You hear people comment that "it's darkest just before the dawn," and, while that may be true - that everything seems its most desolate just before the dawn breaks through, it seems to me that the most lonely time of day is that time right at sunset. It's that time the world is calming for the night - settling down for a slumber meant to renew and refresh the bleakness of a sun-baked landscape.
It's that moment, when the sun settling into the horizon sets the sky ablaze with a bounty of colors too beautiful to be real, that the realization of how alone you may or may not be sinks in. You watch the canvas as it's being painted, longing for that special someone with whom to share that moment - only to find yourself irrevocably and totally alone. Alone in the majesty of a night symphony that was written for two - and only being played for an audience of one.
Putting pen to paper only soothes the ache that is building in your soul for a short while - soon you're wanting to cry out to the world, denounce just how unfair a hand circumstance has dealt you in that moment.
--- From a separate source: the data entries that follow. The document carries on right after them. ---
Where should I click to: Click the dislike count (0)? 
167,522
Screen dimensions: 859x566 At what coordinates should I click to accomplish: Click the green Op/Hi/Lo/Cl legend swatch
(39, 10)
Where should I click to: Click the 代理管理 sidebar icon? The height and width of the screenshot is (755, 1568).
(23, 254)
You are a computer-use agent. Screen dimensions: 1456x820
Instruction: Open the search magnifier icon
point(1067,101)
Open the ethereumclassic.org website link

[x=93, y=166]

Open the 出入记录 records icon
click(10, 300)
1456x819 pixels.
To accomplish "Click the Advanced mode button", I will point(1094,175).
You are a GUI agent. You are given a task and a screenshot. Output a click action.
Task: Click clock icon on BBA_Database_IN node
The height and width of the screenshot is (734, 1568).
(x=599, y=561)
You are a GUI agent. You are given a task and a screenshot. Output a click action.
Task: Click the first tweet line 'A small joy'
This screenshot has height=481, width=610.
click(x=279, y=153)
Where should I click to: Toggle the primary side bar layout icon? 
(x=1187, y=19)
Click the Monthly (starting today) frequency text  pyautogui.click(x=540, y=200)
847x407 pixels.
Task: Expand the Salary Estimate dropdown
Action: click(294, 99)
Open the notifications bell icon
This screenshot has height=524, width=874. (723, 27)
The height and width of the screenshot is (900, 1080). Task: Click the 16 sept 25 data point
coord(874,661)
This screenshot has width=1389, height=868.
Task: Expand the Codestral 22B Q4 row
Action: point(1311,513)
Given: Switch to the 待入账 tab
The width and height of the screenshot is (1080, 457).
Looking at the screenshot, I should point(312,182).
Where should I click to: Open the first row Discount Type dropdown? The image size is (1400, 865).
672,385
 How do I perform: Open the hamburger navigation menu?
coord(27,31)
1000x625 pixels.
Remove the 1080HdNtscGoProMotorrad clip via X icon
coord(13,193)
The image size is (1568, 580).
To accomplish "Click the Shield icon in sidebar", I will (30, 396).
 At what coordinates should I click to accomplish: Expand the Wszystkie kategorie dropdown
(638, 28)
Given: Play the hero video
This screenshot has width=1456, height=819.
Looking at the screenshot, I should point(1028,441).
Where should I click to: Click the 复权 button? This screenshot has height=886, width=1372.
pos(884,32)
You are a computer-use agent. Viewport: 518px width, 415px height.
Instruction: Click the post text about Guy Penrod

Longing to share that moment - that most intimate of moments - with someone who turns your world upside down... and unable to do so. You continue to put pen to paper, hoping - no, praying - that it will quell the yearning you feel; quench the fires burning within you and feeding your passions.
And does it?
For a while. But it's a temporary fix - a band-aid for the larger problem you face each and every day. What is it about that person that makes you freeze? What is it about him that keeps you unable from finding your voice? What keeps you from singing his name from the rooftops, alerting the media... telling him?
Is it fear? Lord knows we've been hurt before - oh yes, but then what man, woman, or child hasn't? Hurt is a normal part of growing and changing in this life. It's the hurts and disappointments who make us what we are - stronger beings capable of handling the most insane circumstances imaginable.
Is it the finality of it? As if just uttering those words - asking a simple question or making a simple statement - means you can never take them back? Who would want to? Who would choose to take back words so simple, so meaningful - straight from the heart?
So what is it? What dictates this oddity that, if left to paper or screen, the words flow freely... yet remove those media where you are faced with the situation at hand (no defenses, no barriers, nothing left to get in the way) and the words freeze. And, not normally one to allow intimidation (or fear or whatever is keeping you from doing this) to rule your life, you meekly accept it as the norm - you never once question anything aloud, only in your head and in the recesses of your being. You never once say, "Why don't we..." and instead just keep on with the way things are.
So what makes this one act so impossible to perform?